> _What you have to do_
Rewrite the disk-management text from "Initializing the New" down to "brings them online.", putting "MBR" wherever "GPT" appears.

(Source document)

This snippet creates a new SCSI controller, along with two VHDX hard disk files on the VM host, and then it adds these VHDXs as SCSI disks to the SRV1 host. The two disks are attached to the net SCSI adapter in the VM and occupy the first two LUN values (0 and 1).

Getting Information about Physical Disks in SRV1

After you add the new disks to the SRV1 host and restart the host, log in to it as Reskit\Administrator. Use Get‐Disk to examine the disk devices contained in SRV1, as follows:

# 1. Get physical disks on this system:
Get-Disk |
  Format-Table -AutoSize

Figure 5.2 shows the output from this snippet.

You can see that SRV1 has three disk drives. The VM sees the drive that you created when you built the VM either as an IDE drive by default, or, if the VM is created as a Generation 2 VM in Hyper‐V, as a SCSI drive. You also see the two newly created disks, which are presented to Windows as SCSI drives. Because these two disk drives were just added to the host, Windows shows them as being offline.

**Figure 5.2:** Examining physical disks in `SRV1`

Initializing the New Disks

Before you can use these disks, which Windows shows as offline, you need to initialize them using Initialize‐Disk. You can do this as follows:

# 2. Initialize the disks
Get-Disk | 
  Where-Object PartitionStyle -eq Raw |
    Initialize-Disk -PartitionStyle GPT

This step gets the two new disks and initializes them. Each disk is now set up to use the GPT partitioning method noted earlier. Initializing the disks brings them online.

Viewing the Initialized Disks

Now that you have initialized the new disks, you can view their disk status again as follows:

# 3. Re-display disks
Get-Disk |
  Format-Table -AutoSize

Figure 5.3 shows the output from this snippet.

(End Source document)
(Collected material)

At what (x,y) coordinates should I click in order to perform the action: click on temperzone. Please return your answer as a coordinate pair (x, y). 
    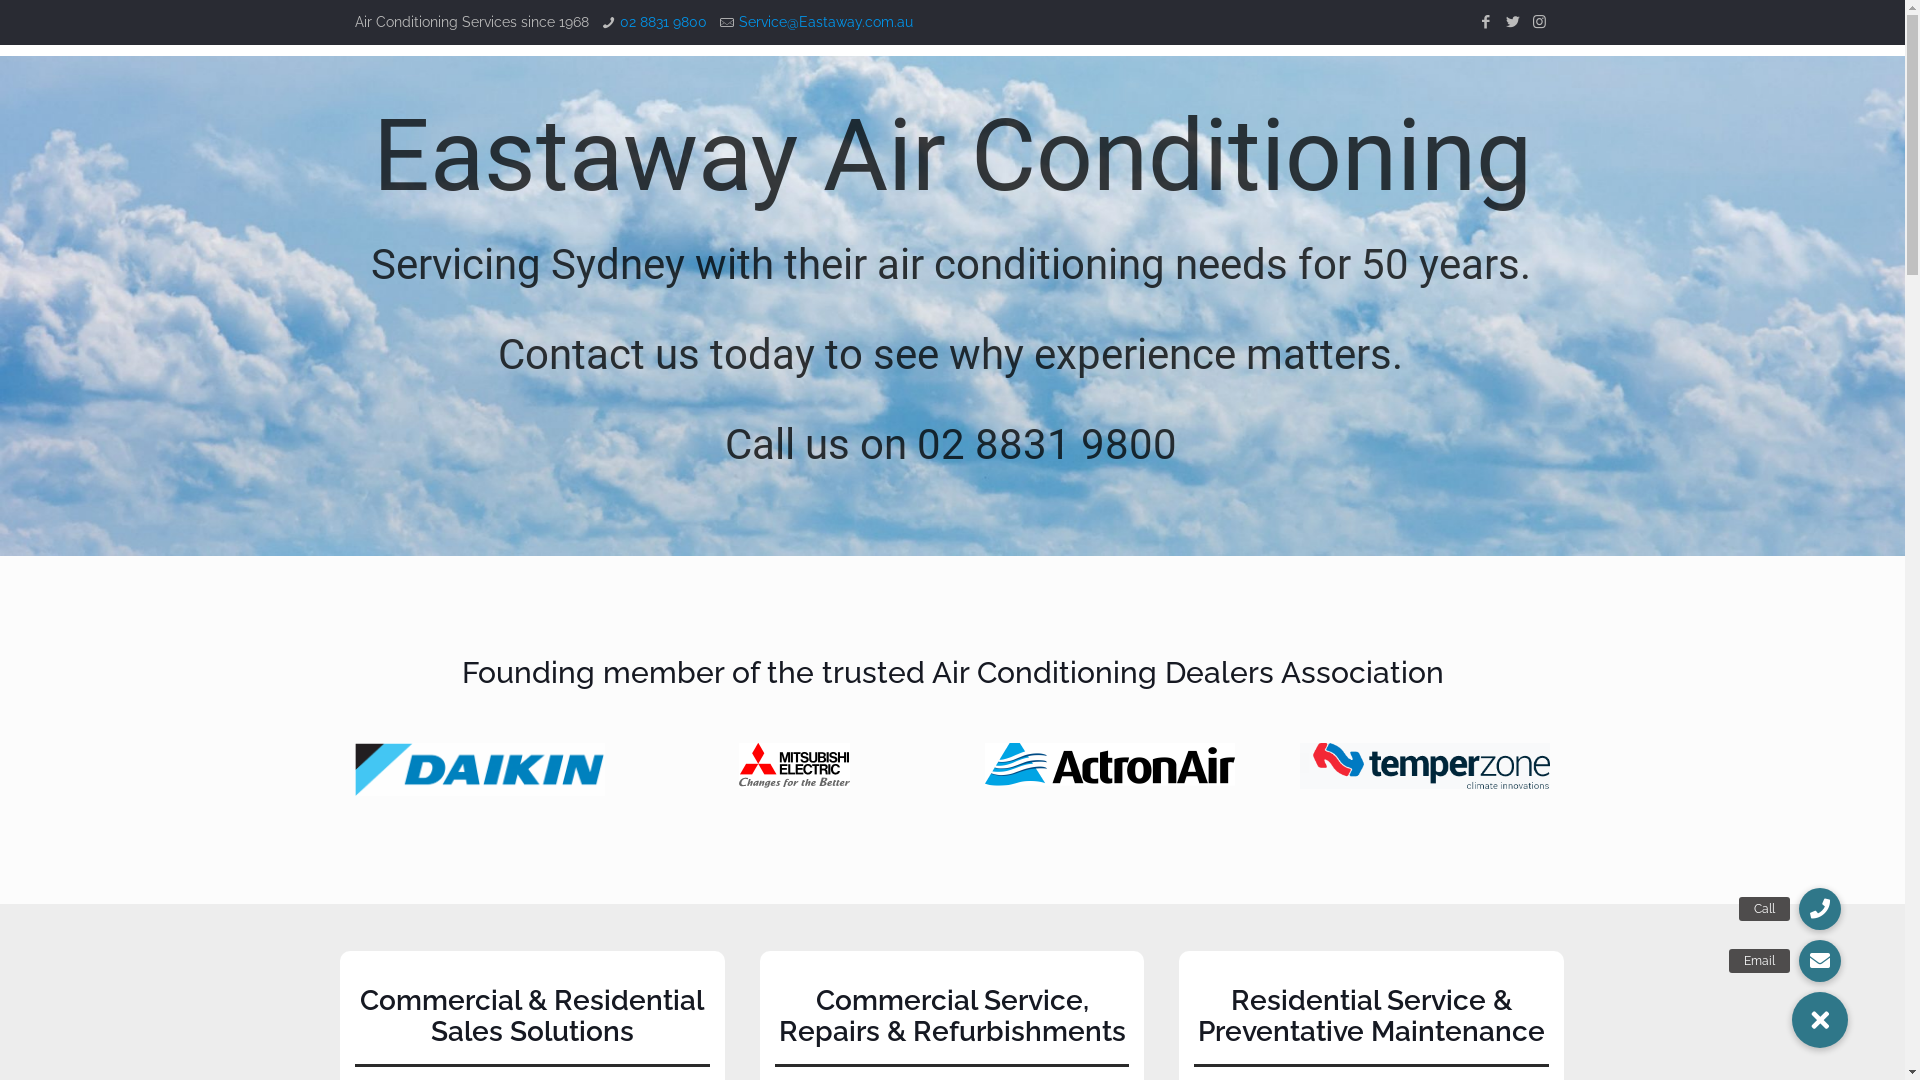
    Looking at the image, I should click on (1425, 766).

(End Collected material)

> _Exercise response_
Initializing the New Disks

Before you can use these disks, which Windows shows as offline, you need to initialize them using Initialize‐Disk. You can do this as follows:

# 2. Initialize the disks
Get-Disk | 
  Where-Object PartitionStyle -eq Raw |
    Initialize-Disk -PartitionStyle MBR

This step gets the two new disks and initializes them. Each disk is now set up to use the MBR partitioning method noted earlier. Initializing the disks brings them online.